Flashback Fridays: Colatown / Motown

By Josh Lamkin


Columbia, South Carolina. My hometown. Hmmm....

I can't say I'm particularly proud to be from Columbia. I'm not ashamed either. It's just one of those places to be from that you can't really say much about, ya know? There's not like a perennially kickass sports team, or famous theatre group, or superb music scene, or unusually large ball of twine that would keep people talking about Columbia and coming back every year. I mean, it's the state capital so the capitol building is there, but that's not that special--every state has a capitol.

I'm going to Columbia tomorrow so I guess I'm thinking about it a lot today. Also, I was listening to The Four Tops all this morning, and there's something about old Motown stuff that makes me think of Columbia.

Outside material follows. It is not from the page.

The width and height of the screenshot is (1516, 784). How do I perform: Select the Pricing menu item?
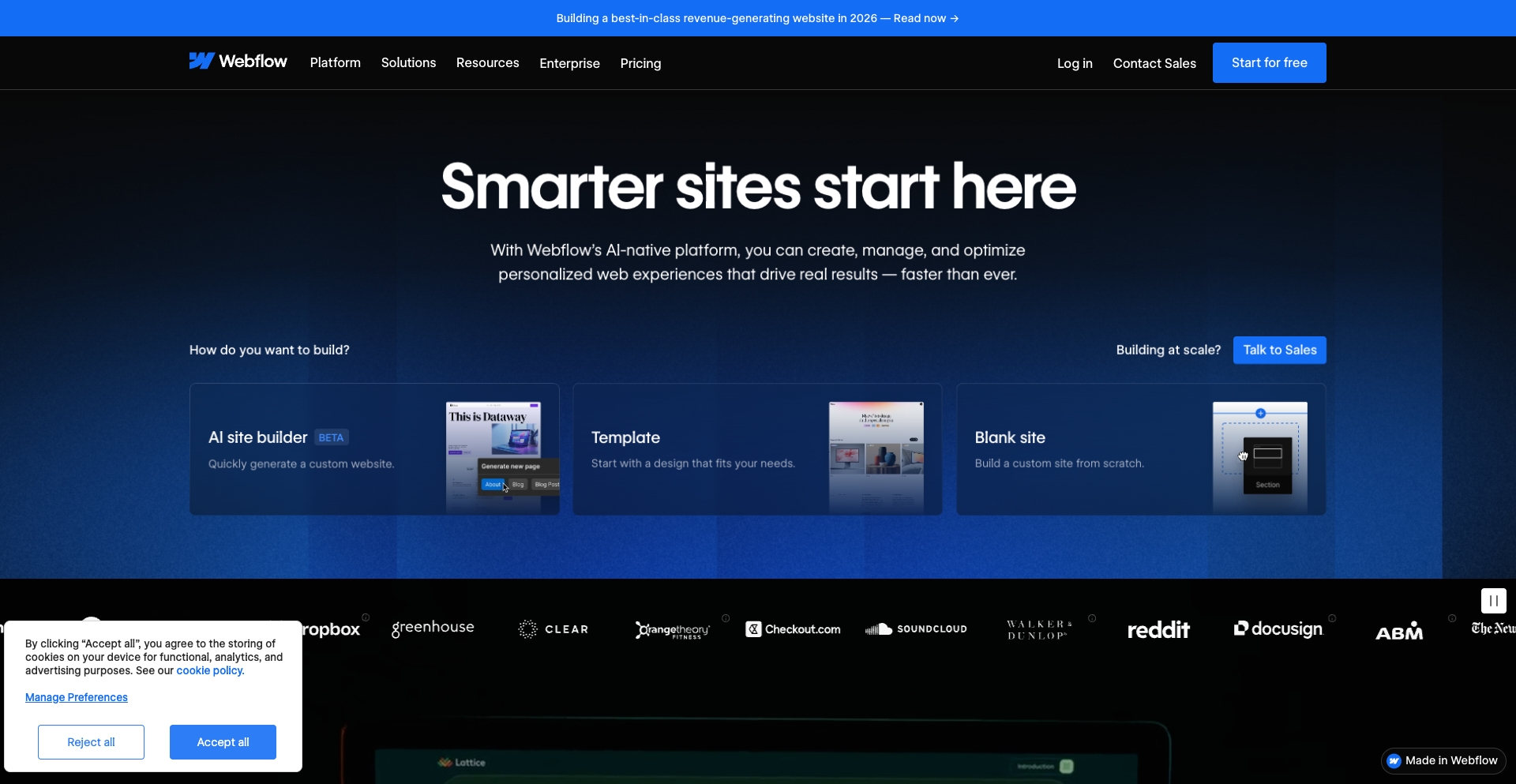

My parents listened to old Motown records all the time when I was little. I remember running around the house as a little kid singing "You're more than a number in my little red book / You're more than a one night stand...." (All six-year-olds know the words to that song, right?) When we went to football games or on picnics we opened up all the doors to our crappy little Toyota and played The Four Tops, The Drifters, Smokey Robinson and The Miracles, Marvin Gaye and all that kind of stuff while everyone else around us was listening to Skynyrd or whatever. I guess I'm lucky my parents had such good taste in music, or I could be in a Southern Rock band right now--not that there's anything wrong with that.

When I was in high school I found my parents' record collection hidden away somewhere and went and bought a needle for the record player that they never used anymore and listened to all those records again. I used to sit around for hours and lie on the floor listening to all those old records, just spacing out with the warm crackle of "I Heard It Through The Grapevine" coming out of the speakers. I hadn't listened to them in so long. It was great.

I think I was bored a lot growing up. Columbia kind of bores me, you know, in the way only your hometown can bore you in that been-there-done-that kind of way. My brothers and sister always wonder why I don't come back home more. I guess that's why. But I guess if there's nothing else to say about my hometown of Columbia, SC, at least it's got a cool soundtrack.

1 Comments:

Blogger Josh Lamkin said...

Cool! There's something about oldies tunes....

I used to work in a huge antiques store and, of course, they played the oldies station all the time in there, and it was great to listen to that stuff all day.

I hear Plano is a lot like Columbia. But we survived! And now we go on to greatness.